Warum wir Ziele brauchen
Ich bin ein Mensch, der Ziele braucht. Ich habe mich oft in Coachings mit Männern dabei ertappt, dass ich sage, ein Mann braucht ein Ziel. Und wenn es nur aus dem Grund ist, dass die Frau irgendwann zickig, närrisch oder verrückt wird, wenn sie merkt, sie lebt mit einem Mann zusammen, der sich keiner Herausforderung stellt. Ein Mann ohne Ziel, behaupte ich, ist schwer zu ertragen. Jeder, der sich keiner Herausforderung stellt, der sich nicht weiter entwickeln will, der nicht wachsen will, wird irgendwann schlicht und ergreifend langweilig.
Fehler machen dürfen
Die große Chance, die Unternehmen und damit auch Ausbilder und Personaler haben, ist: Sie können jungen Menschen, die im Mobbing-Shitstorm-Zeitalter aufwachsen, eine Plattform bieten, auf der sie gesehen werden mit dem, was sie können mit dem was sie noch nicht können. Aber auch mit dem Mut, den sie entwickeln, indem sie sich auf Neues einlassen. Und für diesen Mut brauchen Sie Vertrauen und mindestens einen Menschen der Ihnen zugesteht: „Hey, du darfst Fehler machen.“
Ziellos gibt es nicht
So wie ein Kind. Kinder lernen laufen nicht, indem sie es von Anfang an können, sondern indem sie - keine Ahnung - hunderte Male auf ihren Hintern fallen. Und was tun Kleinkinder? Sie stehen wieder auf. Es ist völlig normal, dass ich nicht kann, was ich lernen will. Das bedingt sich. Wenn Menschen sich diesem Risiko nicht stellen wollen und keine Ziele verfolgen, haben Sie ein Ziel. Am Anfang dieser Podcast-Episode habe ich angedeutet, dass ich darüber auch sprechen möchte, und das werde ich jetzt tun. Ziellose Menschen gibt es in Wirklichkeit nicht. Menschen verfolgen immer ein Ziel, man könnte auch sagen eine Absicht. Die Absicht von meinem Paradebeispiel, das ich eingangs geschildert habe, also diesen Menschen, die scheinbar kein Ziel verfolgen, wenn sie immer nur alles innerhalb ihrer Bequemlichkeitszone machen, immer nur ihren alten Muster Folgen, dieses Ziel ist: Ich lasse alles so, wie es ist. Dann muss ich kein Scheitern erleben, keine Blamage, keinen Schmerz.
Wachstum vermeiden
Ob wir es glauben oder nicht - das ist auch ein Ziel. Es ist nur ein Ziel, das uns immer in unserer Bequemlichkeitszone hält. Und in der Bequemlichkeitszone findet nun mal keinerlei Wachstum statt. Da gibt's nichts, wofür ich Mut brauche, wo ich etwas Neues lernen, wo ich mich weiter entwickeln kann. Ich behaupte, das ist nicht das, was Unternehmen von Azubis wollen. Das ist auch nicht das, was Lehrer von Schülern wollen.

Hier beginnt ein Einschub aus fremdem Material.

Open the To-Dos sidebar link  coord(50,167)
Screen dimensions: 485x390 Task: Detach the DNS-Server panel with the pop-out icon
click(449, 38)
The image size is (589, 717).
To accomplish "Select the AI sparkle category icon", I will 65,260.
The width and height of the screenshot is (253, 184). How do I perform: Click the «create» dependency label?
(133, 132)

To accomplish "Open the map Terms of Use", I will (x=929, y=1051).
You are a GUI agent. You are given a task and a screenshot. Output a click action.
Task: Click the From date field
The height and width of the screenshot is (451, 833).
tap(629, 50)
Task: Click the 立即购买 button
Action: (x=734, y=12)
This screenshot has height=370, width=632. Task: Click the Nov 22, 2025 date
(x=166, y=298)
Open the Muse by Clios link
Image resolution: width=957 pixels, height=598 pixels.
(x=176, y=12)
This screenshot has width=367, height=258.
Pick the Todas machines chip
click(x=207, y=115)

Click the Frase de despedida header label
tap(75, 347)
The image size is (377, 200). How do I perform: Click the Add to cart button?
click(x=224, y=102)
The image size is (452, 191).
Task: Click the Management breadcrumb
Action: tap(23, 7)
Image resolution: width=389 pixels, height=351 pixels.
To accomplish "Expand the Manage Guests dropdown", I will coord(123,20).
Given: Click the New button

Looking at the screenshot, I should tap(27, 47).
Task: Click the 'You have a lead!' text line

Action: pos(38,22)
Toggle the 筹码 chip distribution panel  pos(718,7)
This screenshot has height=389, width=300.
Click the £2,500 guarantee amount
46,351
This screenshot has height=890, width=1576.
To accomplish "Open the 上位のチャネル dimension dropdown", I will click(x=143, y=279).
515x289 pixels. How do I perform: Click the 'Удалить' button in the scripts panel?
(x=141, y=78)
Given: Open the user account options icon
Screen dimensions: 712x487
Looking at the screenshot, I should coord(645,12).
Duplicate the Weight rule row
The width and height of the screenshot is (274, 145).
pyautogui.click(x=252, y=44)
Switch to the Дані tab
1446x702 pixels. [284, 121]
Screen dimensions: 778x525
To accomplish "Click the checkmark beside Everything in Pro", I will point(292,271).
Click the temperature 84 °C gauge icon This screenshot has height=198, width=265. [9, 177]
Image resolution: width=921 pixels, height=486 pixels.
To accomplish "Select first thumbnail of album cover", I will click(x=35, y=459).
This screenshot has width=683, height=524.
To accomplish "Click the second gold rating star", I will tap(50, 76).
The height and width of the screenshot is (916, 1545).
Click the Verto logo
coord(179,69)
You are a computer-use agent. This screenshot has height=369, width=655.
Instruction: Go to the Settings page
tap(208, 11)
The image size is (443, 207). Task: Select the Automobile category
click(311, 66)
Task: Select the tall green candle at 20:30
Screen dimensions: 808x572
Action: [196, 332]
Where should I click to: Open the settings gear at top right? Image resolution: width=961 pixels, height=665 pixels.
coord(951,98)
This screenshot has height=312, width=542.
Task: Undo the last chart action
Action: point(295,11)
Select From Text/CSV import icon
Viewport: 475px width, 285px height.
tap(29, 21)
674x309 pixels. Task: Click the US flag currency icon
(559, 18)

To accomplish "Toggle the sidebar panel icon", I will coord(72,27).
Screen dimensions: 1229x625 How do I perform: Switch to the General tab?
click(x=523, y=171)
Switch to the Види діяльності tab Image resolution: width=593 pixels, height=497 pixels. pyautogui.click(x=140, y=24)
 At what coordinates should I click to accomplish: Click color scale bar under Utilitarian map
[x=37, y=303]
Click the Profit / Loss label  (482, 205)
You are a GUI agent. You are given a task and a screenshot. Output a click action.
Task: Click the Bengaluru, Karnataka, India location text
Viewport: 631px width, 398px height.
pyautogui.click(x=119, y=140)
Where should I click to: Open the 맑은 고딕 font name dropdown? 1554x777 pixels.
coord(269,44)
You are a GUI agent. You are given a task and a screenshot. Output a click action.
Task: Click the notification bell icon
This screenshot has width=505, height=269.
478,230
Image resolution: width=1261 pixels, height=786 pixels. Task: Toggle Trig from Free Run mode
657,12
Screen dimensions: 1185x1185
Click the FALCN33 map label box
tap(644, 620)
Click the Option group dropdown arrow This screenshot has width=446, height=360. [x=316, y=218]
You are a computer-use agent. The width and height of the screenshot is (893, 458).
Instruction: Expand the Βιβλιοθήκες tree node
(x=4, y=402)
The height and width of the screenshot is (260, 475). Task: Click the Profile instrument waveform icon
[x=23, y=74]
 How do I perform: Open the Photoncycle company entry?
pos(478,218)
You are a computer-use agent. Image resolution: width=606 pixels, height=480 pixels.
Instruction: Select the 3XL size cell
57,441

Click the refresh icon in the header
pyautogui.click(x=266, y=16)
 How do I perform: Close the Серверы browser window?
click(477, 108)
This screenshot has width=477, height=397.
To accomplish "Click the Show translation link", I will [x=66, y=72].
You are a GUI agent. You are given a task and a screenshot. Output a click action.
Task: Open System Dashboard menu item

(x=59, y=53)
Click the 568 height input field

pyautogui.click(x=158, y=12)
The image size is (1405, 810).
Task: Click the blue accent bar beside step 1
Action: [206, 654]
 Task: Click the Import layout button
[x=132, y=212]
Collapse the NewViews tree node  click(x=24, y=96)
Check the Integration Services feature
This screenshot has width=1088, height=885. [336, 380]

Die Chance für Unternehmen
Was wir aber begreifen müssen ist, wenn wir diesen Menschen, die eigentlich täglich in der Social-Media-Shitstorm-Gefahr leben, wenn wir diesen Menschen den Mut ermöglichen wollen, sich Neuem zu stellen, brauchen Sie das Vertrauen, dass sie uns gegenüber auch Fehler machen dürfen. Ohne sich blamieren zu müssen, ohne ausgelacht zu werden, ohne bestraft zu werden. Wenn Unternehmen das tun, behaupte ich, haben sie die Riesenchance, als das begriffen zu werden, was diesen jungen Menschen fehlt: als eine Art Zuhause, als Ort, wo sie gesehen werden und wachsen dürfen.
Unternehmen wollen wachsen. Menschen auch.